2018-02-26 Thread Vincent Vande Vyvre

Le 26/02/18 à 15:41, Steven D'Aprano a écrit :

I have a class with a large number of parameters (about ten) assigned in
`__init__`. The class then has a number of methods which accept
*optional* arguments with the same names as the constructor/initialiser
parameters.
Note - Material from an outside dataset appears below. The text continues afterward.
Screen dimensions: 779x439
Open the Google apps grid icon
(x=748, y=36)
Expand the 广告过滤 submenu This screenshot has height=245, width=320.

If those arguments are None, the defaults are taken from the
instance attributes.

An example might be something like this:


class Foo:
 def __init__(self, bashful, doc, dopey, grumpy,
happy, sleepy, sneezy):
 self.bashful = bashful  # etc

 def spam(self, bashful=None, doc=None, dopey=None,
grumpy=None, happy=None, sleepy=None,
sneezy=None):
 if bashful is None:
 bashful = self.bashful
 if doc is None:
 doc = self.doc
 if dopey is None:
 dopey = self.dopey
 if grumpy is None:
 grumpy = self.grumpy
 if happy is None:
 happy = self.happy
 if sleepy is None:
 sleepy = self.sleepy
 if sneezy is None:
 sneezy = self.sneezy
 # now do the real work...

 def eggs(self, bashful=None, # etc...
):
 if bashful is None:
 bashful = self.bashful
 # and so on
  


There's a lot of tedious boilerplate repetition in this, and to add
insult to injury the class is still under active development with an
unstable API, so every time I change one of the parameters, or add a new
one, I have to change it in over a dozen places.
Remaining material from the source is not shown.